The records.
________________________________________
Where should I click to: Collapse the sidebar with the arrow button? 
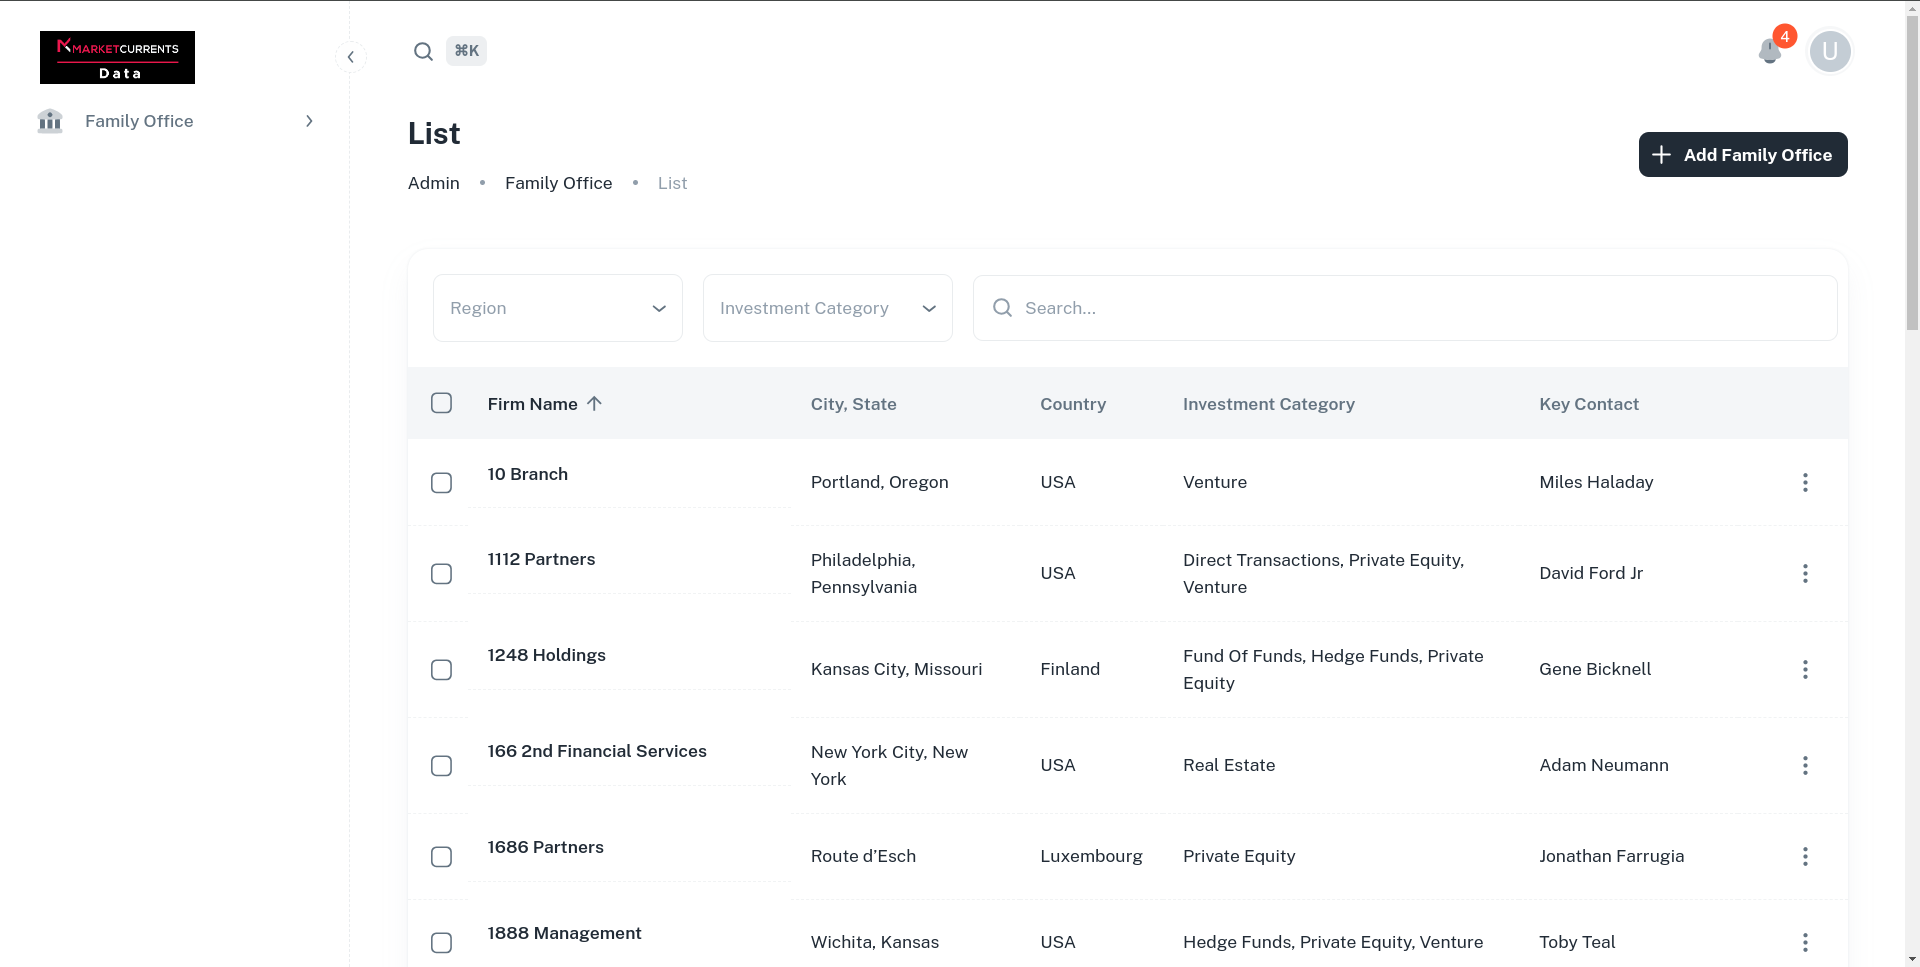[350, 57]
________________________________________
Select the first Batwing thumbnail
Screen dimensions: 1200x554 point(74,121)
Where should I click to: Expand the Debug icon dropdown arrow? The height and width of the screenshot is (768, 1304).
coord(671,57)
________________________________________
Pull out every line in the listing that contains the word "arrow".

Output of the exercise.
Where should I click to: Collapse the sidebar with the arrow button? 
Where should I click to: Expand the Debug icon dropdown arrow? The height and width of the screenshot is (768, 1304).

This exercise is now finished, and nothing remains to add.